Back in December 6, I wrote an article titled "On Being Forced To Buy." In this article I explained that since the Fed was just about to increase its money printing campaign by replacing "operation twist," there was little one could do but be net long. Sure enough, since then the markets did very little but go up. The SPDR S&P 500 (SPY) went from $141.98 to $148, which including a dividend of $1.022 made for a return of close to 5%.
As we sit here now, though, one ought to reevaluate this standing. What to do now? There are risks on the horizon which would usually produce some nervousness in the markets. I'll cite two:
The debt ceiling
It is estimated that the debt ceiling will again be hit during the middle of February, so less than one month away. While ultimately politicians tend to kick this particular can down the road at the last minute, there have been instances where the arm twisting had a market impact, such as during 2011 where all the debate made for a few hairy rides in the market.
Something of a difference, however, stems from the fact that during 2011 the Fed was not printing. When the Fed is not printing, the market can actually drop - something which is rare if not non-existent when the Fed is printing at the current pace of around $1 trillion/year.

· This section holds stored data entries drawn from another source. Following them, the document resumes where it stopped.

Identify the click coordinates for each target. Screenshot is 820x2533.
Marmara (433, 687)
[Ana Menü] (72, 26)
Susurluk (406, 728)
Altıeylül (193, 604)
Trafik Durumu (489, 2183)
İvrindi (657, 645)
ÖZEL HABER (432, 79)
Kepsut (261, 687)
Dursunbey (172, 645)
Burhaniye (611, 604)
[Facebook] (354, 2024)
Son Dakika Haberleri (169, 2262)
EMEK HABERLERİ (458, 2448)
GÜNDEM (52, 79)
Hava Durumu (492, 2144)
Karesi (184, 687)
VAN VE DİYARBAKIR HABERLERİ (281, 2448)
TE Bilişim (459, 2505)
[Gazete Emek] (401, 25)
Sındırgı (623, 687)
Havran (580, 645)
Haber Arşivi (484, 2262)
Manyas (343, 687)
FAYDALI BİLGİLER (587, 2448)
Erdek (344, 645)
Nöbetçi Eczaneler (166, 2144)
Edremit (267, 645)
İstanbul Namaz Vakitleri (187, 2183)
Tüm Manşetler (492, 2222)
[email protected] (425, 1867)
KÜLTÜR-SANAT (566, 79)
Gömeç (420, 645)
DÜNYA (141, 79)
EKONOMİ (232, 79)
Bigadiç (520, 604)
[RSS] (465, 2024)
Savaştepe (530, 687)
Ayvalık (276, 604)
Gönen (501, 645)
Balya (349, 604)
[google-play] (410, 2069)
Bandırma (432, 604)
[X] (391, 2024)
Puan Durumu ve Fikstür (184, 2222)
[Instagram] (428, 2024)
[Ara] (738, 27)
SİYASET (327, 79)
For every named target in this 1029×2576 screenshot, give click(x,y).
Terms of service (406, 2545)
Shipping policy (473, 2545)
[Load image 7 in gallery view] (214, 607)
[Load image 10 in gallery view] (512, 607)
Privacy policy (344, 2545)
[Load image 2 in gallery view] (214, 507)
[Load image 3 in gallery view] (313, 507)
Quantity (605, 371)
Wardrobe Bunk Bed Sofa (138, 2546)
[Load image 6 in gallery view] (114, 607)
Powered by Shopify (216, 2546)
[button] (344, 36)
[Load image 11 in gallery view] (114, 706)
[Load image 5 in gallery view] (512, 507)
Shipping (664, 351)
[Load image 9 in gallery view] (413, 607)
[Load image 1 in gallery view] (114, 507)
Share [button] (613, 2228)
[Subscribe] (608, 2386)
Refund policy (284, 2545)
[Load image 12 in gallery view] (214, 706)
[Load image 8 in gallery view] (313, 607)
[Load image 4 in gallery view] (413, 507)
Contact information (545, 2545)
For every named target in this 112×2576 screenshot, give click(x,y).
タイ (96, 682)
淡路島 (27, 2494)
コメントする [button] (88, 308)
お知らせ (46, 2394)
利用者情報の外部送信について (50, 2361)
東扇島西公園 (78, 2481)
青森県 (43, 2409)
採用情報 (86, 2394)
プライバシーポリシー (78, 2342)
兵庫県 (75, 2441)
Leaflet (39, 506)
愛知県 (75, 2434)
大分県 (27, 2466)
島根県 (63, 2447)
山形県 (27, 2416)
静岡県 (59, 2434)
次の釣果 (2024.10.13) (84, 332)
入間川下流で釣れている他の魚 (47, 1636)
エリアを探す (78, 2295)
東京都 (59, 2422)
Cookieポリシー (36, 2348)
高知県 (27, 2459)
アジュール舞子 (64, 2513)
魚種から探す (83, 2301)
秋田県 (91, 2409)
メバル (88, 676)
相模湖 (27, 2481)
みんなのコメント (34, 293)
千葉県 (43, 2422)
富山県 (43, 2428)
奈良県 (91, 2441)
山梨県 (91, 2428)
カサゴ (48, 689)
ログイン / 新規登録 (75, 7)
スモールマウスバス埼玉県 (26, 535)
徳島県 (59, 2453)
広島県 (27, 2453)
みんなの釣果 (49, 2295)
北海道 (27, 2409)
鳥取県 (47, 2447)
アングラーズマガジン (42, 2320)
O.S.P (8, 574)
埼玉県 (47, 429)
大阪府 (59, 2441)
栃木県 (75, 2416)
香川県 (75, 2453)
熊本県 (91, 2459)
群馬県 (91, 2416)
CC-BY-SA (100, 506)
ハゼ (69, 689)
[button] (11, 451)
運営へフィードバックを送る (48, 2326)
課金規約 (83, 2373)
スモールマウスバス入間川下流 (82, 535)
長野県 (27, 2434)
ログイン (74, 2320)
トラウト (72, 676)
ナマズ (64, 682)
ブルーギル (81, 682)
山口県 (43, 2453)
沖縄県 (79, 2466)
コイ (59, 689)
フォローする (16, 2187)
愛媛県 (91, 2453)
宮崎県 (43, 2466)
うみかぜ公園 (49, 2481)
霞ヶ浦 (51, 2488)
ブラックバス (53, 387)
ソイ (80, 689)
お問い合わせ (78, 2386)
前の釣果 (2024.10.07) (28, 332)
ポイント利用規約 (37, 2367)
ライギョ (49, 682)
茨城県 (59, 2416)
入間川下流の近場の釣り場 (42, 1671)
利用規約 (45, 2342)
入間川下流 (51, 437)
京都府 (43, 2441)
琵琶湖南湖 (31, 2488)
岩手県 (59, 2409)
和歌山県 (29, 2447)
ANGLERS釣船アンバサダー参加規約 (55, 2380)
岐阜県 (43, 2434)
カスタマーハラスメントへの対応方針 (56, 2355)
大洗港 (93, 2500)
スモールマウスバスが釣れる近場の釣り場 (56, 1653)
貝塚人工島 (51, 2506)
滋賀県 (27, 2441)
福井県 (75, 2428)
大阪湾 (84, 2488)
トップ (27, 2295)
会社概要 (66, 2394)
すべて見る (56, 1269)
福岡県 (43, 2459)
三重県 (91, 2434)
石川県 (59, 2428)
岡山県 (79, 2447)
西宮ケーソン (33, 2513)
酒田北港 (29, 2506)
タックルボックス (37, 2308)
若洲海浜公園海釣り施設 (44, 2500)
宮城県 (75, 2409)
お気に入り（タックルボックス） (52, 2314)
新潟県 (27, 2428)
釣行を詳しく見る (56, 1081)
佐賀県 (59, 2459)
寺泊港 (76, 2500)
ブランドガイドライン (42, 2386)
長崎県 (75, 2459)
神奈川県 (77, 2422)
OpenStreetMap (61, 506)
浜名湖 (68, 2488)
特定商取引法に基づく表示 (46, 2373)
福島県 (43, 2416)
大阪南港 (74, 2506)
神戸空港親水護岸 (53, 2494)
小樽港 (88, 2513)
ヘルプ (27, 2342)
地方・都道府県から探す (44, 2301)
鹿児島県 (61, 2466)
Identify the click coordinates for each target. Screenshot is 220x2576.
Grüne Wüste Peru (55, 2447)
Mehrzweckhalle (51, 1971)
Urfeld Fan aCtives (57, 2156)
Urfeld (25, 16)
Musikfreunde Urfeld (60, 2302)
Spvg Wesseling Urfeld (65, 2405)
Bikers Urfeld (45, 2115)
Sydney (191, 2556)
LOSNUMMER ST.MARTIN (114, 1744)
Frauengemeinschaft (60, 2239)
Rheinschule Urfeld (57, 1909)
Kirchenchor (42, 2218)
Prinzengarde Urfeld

Also of note is the possible willingness by President Obama and the Democrats to possibly use the $1 trillion coin shenanigan. This would instantly erase the debt ceiling debate, but the consequences over the markets would be rather unpredictable because of the even more direct "money printing" implications. The likely course would probably involve a US Dollar plunge along with a significant stock market rally, if such solution was employed.
While sentiment of individuals as measured by the AAII is not yet at extremes worthy of caution, institutional sentiment already is. Bank of America Merrill Lynch conducts a regular survey of fund managers, and the latest data from this survey shows sentiment to be at highs not reached since February 2012 and April 2011. Those instances are noted in the chart below.
As we can see, excessive sentiment by institutions is often followed by market weakness. The institutions are the prime market movers, if they already are optimistically allocated to the market, few buyers remain to take things higher.
We cannot, however, fail to again point out that the weakness which followed these sentiment levels once again occurred with the Fed mostly in the sidelines and certainly not buying $1 trillion per year.
We continue playing by money printing rules. There are very powerful, approaching catalysts able to increase volatility in the markets, including the debt ceiling debate and excessive sentiment. Given that we are under powerful money printing rules, such approaching volatility is not a chance to short. Rather, any plunges in the markets are a chance to buy. At most one should leave some room in his portfolio to take advantage of any 3-5% corrections. It's very unlikely that the market would be able to go down by more than 7-10% while the Fed is printing $1 trillion per year.